> **EXERCISE REQUIREMENTS**
Copy the lines of the listing below exactly, starting at the line that contains "Open the Language dropdown set to English" and ending at the line that contains "click(1249, 125)". Leave the pictures out of your copy.

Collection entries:
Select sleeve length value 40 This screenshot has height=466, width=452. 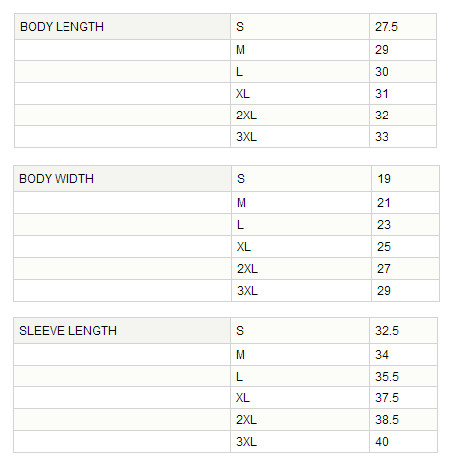coord(382,442)
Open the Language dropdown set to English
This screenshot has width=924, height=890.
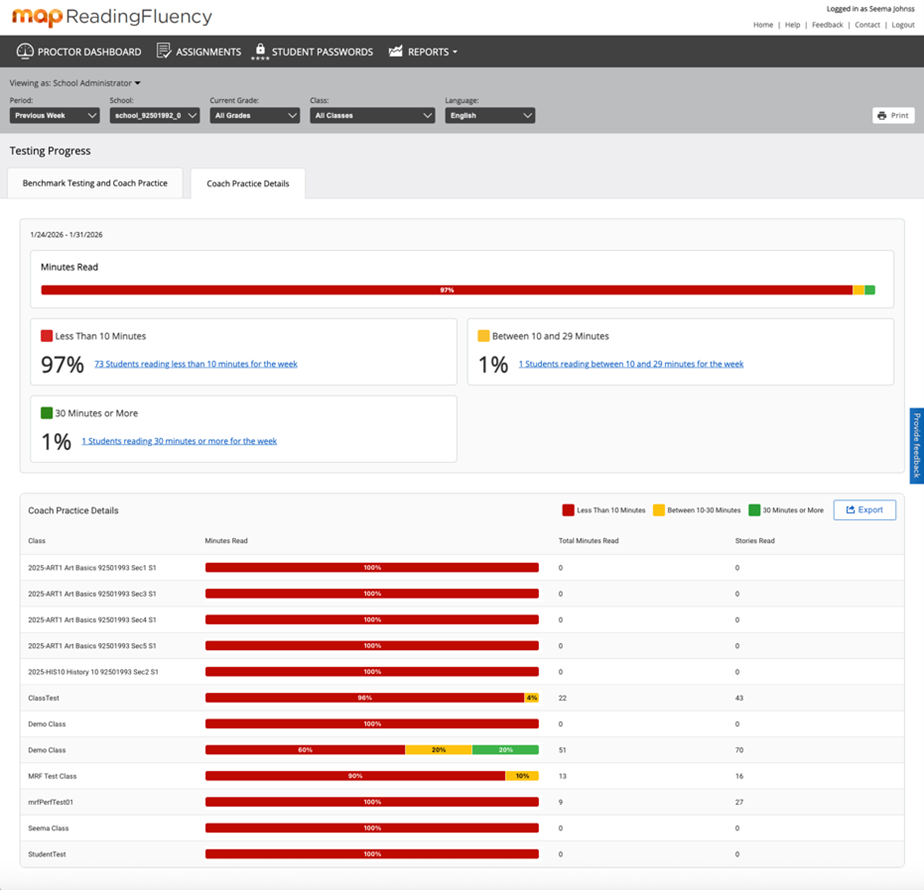(x=489, y=116)
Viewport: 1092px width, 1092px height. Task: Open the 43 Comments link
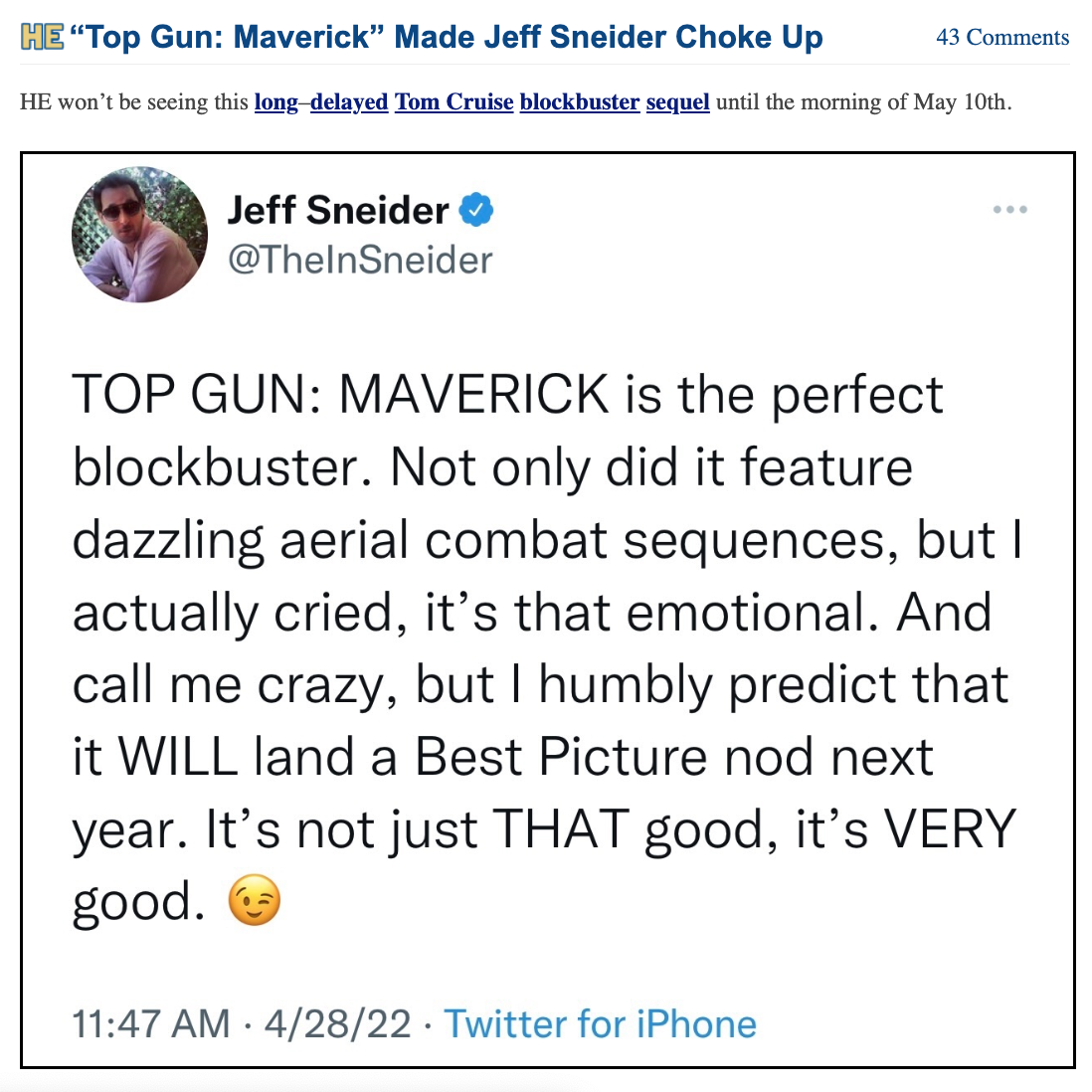pos(1002,38)
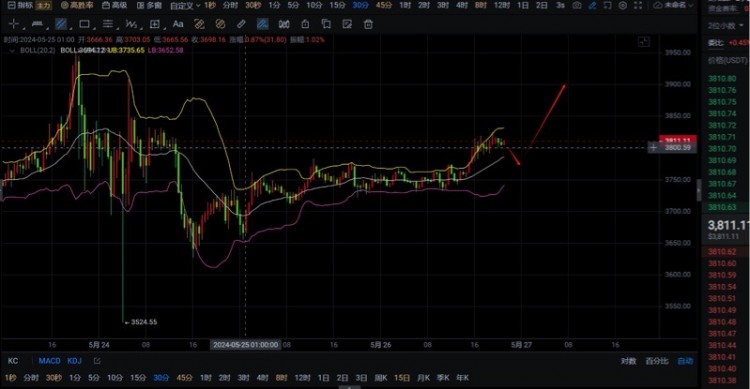The image size is (750, 389).
Task: Open the lock drawings icon
Action: [305, 24]
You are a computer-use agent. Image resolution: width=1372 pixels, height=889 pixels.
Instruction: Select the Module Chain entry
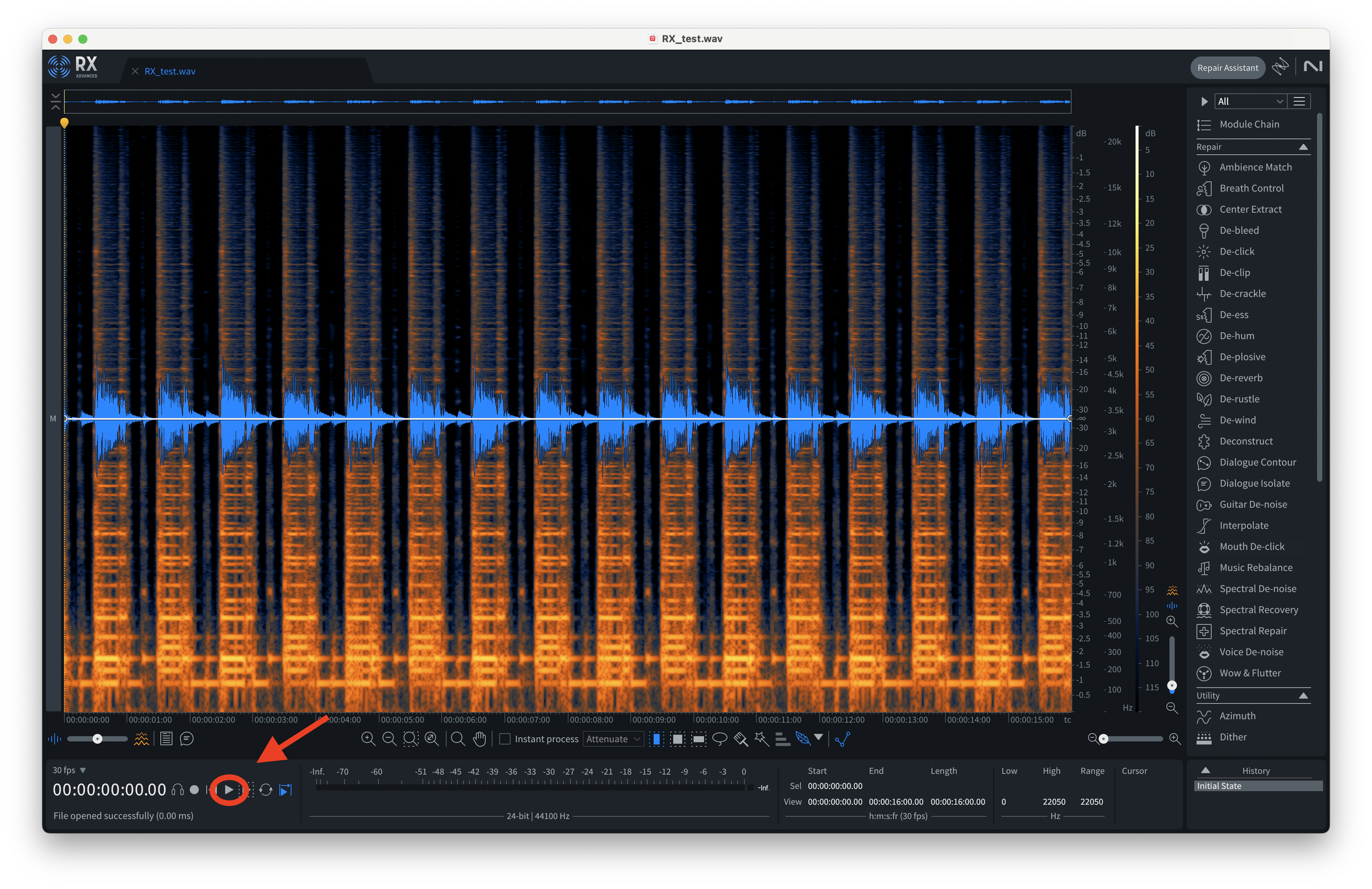click(1249, 125)
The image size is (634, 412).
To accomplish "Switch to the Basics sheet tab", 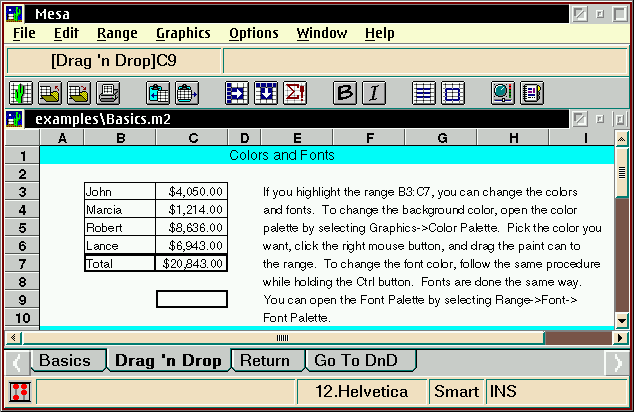I will (x=64, y=361).
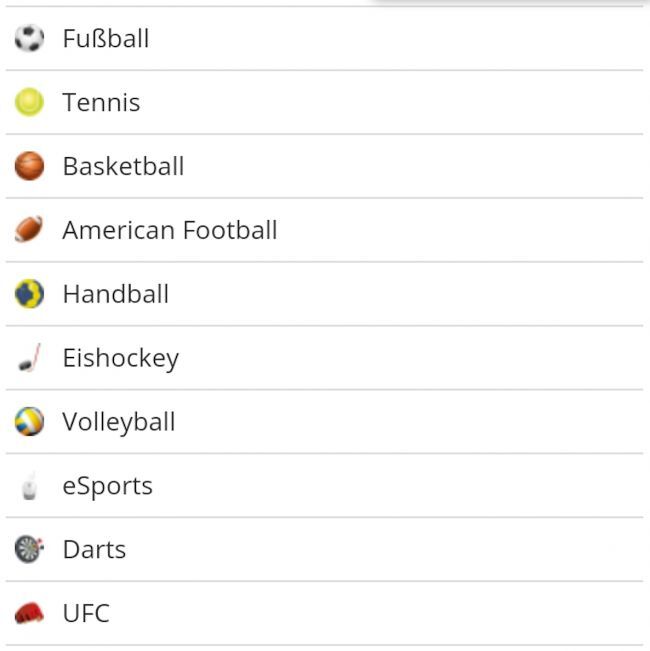Click the ice hockey stick icon
650x651 pixels.
pyautogui.click(x=29, y=358)
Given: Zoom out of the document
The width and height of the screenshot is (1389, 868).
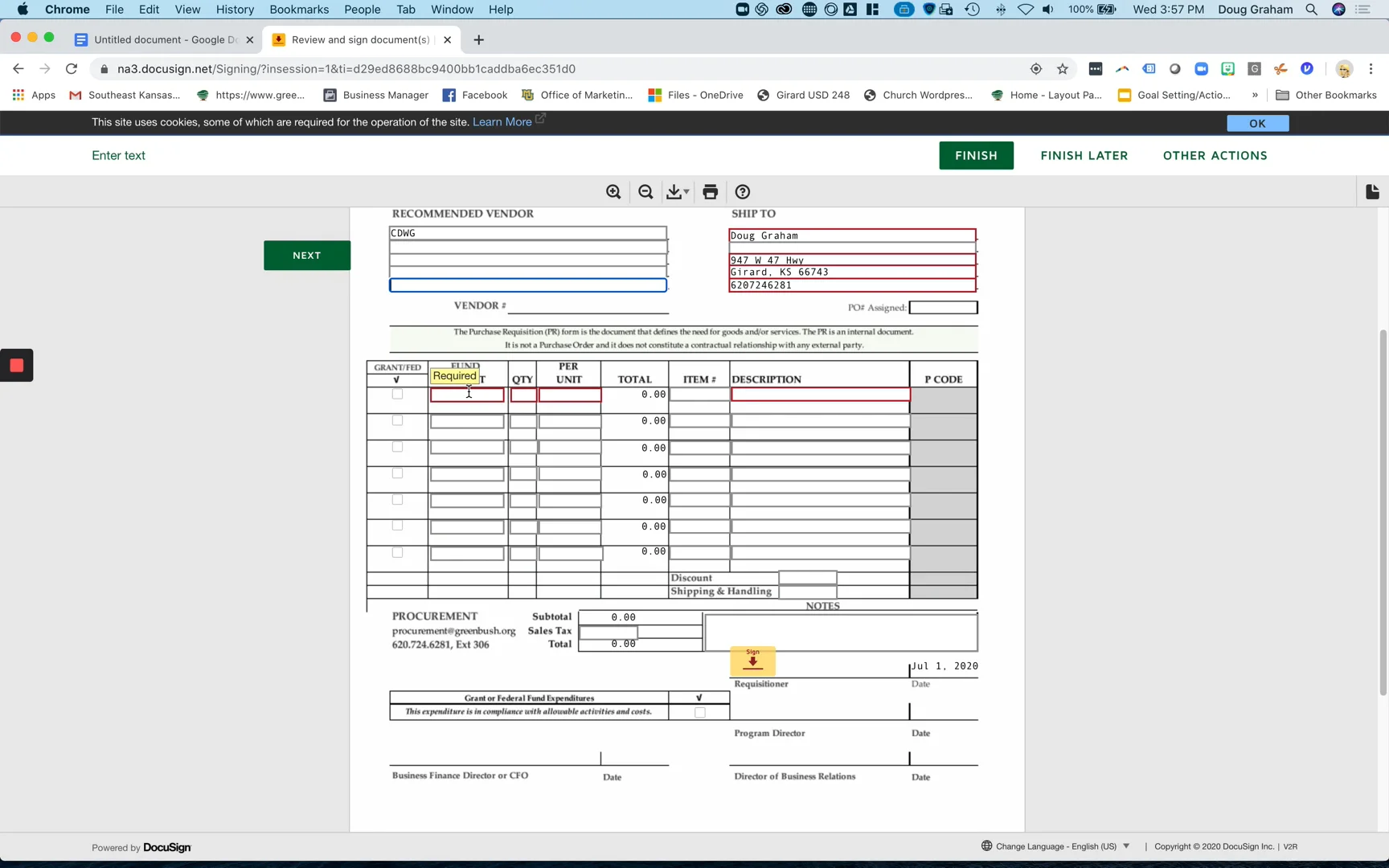Looking at the screenshot, I should pyautogui.click(x=645, y=191).
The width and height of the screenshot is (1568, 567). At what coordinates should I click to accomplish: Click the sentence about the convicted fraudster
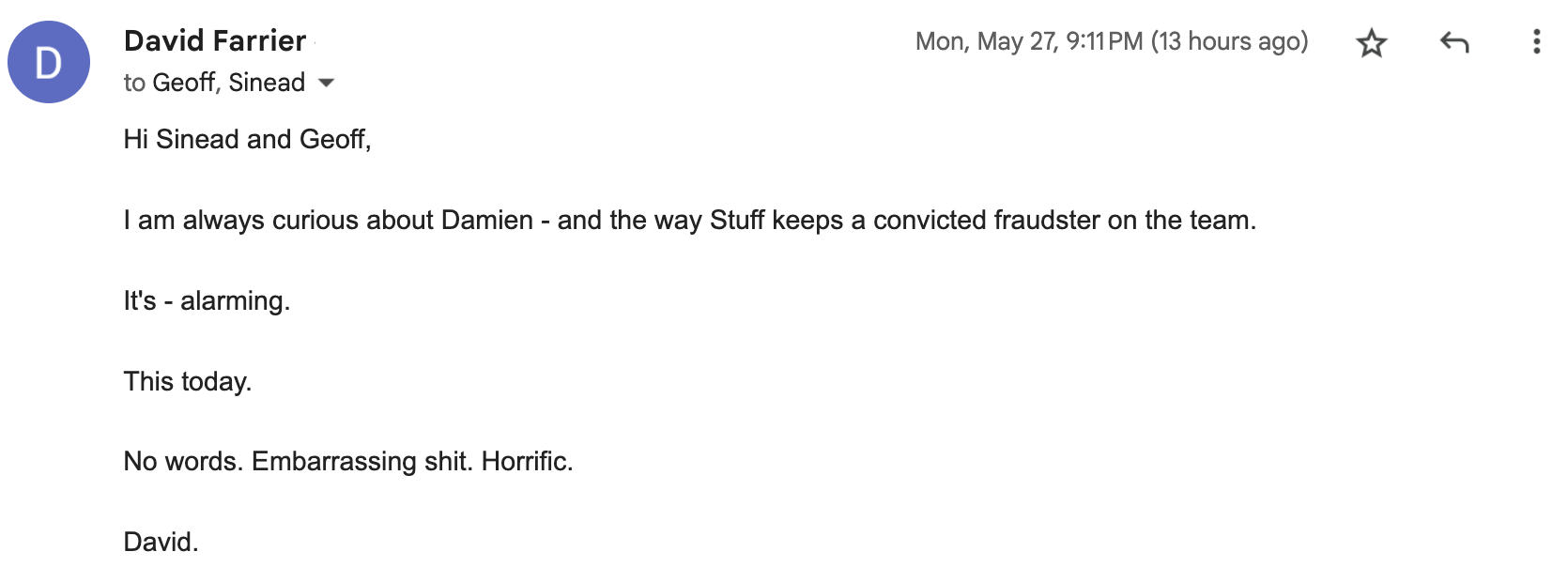click(690, 220)
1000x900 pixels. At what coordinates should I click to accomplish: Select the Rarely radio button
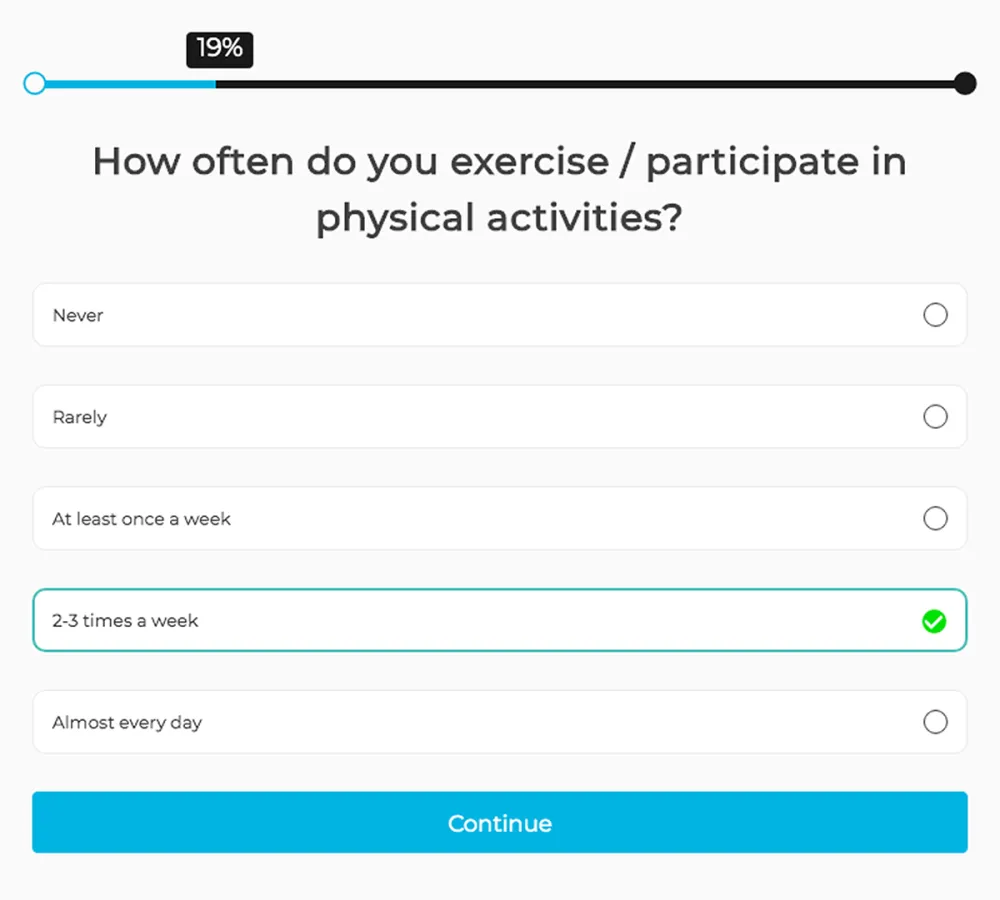tap(936, 417)
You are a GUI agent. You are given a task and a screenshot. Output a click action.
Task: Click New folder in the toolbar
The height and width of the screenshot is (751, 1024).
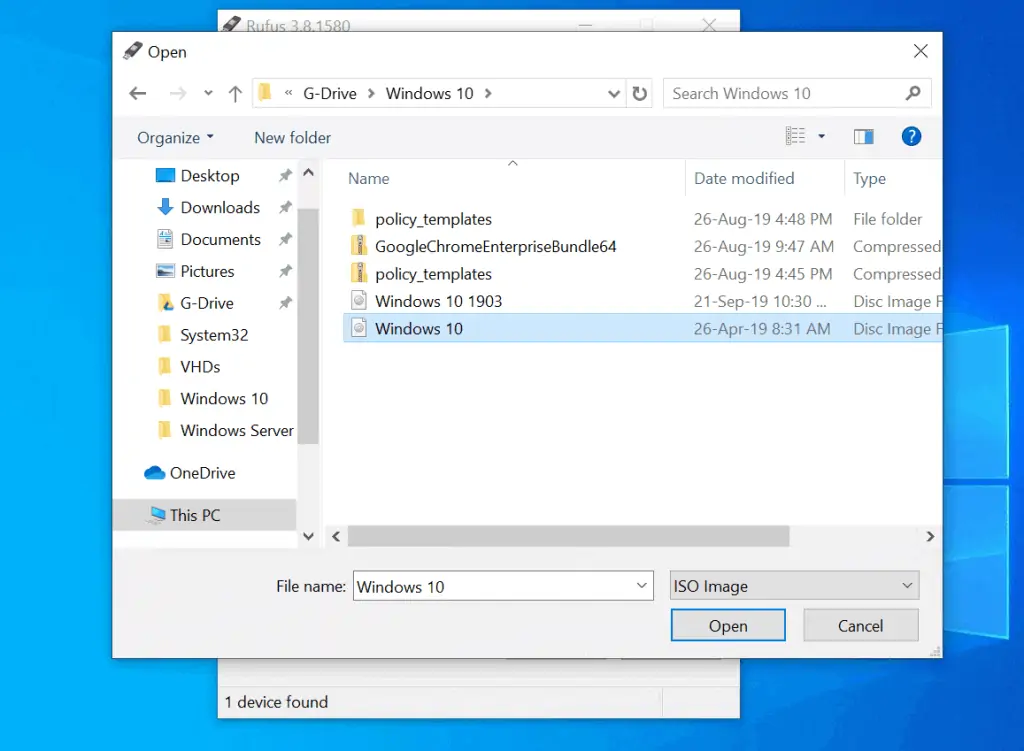pos(292,138)
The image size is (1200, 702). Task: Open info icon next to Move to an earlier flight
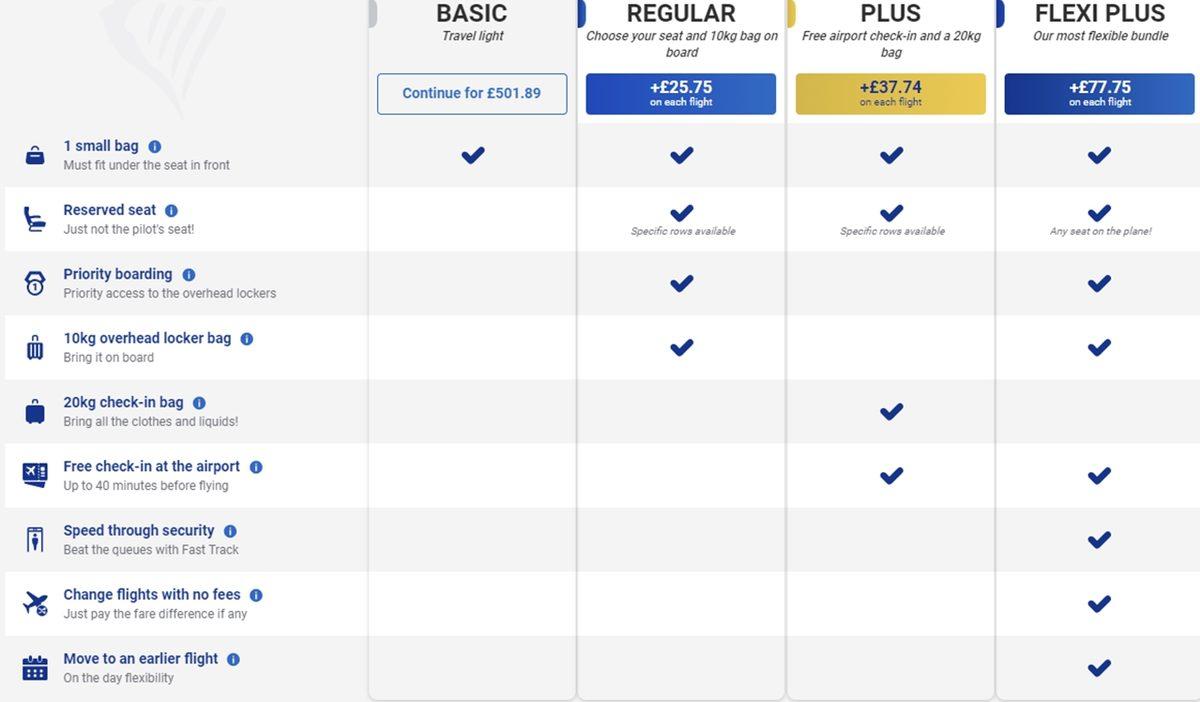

> **FINISHED ANSWER**
Open the Language dropdown set to English
This screenshot has width=924, height=890.
(x=489, y=116)
Viewport: 1092px width, 1092px height. Task: Open the 43 Comments link
pos(1002,38)
The image size is (750, 389).
Task: Open the lock drawings icon
Action: [305, 24]
You are a computer-use agent. Image resolution: width=1372 pixels, height=889 pixels.
Instruction: Select the Module Chain entry
click(1249, 125)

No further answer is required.